### OBJECTIVE
Edit the lines starting with the line that contains "Identify the location" and going on through the last line, replacing "GUI agent" with "GUI assistant" and leaving everything else unchanged.

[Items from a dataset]
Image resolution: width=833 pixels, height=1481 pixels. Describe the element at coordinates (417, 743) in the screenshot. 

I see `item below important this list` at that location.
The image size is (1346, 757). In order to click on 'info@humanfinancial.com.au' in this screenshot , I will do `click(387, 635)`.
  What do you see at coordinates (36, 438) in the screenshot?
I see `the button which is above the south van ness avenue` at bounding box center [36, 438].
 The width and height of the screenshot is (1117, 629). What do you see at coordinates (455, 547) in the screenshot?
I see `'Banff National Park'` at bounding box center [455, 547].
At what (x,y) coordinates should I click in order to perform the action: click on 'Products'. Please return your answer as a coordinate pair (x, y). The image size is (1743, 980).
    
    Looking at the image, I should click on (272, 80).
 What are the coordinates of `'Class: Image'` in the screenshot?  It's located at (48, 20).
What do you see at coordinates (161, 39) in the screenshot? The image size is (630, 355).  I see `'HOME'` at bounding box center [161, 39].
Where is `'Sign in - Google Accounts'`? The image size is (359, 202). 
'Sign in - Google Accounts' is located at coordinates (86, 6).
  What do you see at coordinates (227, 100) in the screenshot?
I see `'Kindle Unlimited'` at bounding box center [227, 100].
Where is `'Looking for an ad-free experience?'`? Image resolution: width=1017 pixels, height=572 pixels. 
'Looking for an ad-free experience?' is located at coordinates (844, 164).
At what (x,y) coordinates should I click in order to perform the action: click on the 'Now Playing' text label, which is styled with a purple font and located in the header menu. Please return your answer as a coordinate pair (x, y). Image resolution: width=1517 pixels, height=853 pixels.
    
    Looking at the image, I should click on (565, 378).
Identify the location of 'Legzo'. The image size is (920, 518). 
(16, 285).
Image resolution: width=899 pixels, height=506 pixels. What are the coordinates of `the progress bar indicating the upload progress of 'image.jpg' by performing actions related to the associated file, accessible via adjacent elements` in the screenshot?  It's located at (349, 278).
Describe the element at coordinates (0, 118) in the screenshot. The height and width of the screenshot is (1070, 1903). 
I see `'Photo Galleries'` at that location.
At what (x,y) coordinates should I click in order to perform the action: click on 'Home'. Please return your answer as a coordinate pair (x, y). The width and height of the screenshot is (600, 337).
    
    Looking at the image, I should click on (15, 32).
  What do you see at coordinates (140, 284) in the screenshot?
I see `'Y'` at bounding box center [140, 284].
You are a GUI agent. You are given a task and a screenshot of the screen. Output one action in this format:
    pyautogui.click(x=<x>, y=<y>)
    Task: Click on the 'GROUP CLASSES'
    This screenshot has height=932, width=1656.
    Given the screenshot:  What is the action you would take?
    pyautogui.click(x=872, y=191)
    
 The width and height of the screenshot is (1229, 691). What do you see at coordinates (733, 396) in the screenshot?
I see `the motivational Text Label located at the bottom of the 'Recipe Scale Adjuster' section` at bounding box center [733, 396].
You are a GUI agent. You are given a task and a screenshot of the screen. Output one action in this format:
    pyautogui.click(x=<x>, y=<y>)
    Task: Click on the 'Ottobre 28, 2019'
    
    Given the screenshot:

### ANSWER
Identify the location of 'Legzo'. The image size is (920, 518). 
(16, 285).
Image resolution: width=899 pixels, height=506 pixels. What are the coordinates of `the progress bar indicating the upload progress of 'image.jpg' by performing actions related to the associated file, accessible via adjacent elements` in the screenshot?  It's located at (349, 278).
Describe the element at coordinates (0, 118) in the screenshot. The height and width of the screenshot is (1070, 1903). 
I see `'Photo Galleries'` at that location.
At what (x,y) coordinates should I click in order to perform the action: click on 'Home'. Please return your answer as a coordinate pair (x, y). The width and height of the screenshot is (600, 337).
    
    Looking at the image, I should click on (15, 32).
  What do you see at coordinates (140, 284) in the screenshot?
I see `'Y'` at bounding box center [140, 284].
You are a GUI assistant. You are given a task and a screenshot of the screen. Output one action in this format:
    pyautogui.click(x=<x>, y=<y>)
    Task: Click on the 'GROUP CLASSES'
    This screenshot has height=932, width=1656.
    Given the screenshot:  What is the action you would take?
    pyautogui.click(x=872, y=191)
    
 The width and height of the screenshot is (1229, 691). What do you see at coordinates (733, 396) in the screenshot?
I see `the motivational Text Label located at the bottom of the 'Recipe Scale Adjuster' section` at bounding box center [733, 396].
You are a GUI assistant. You are given a task and a screenshot of the screen. Output one action in this format:
    pyautogui.click(x=<x>, y=<y>)
    Task: Click on the 'Ottobre 28, 2019'
    
    Given the screenshot:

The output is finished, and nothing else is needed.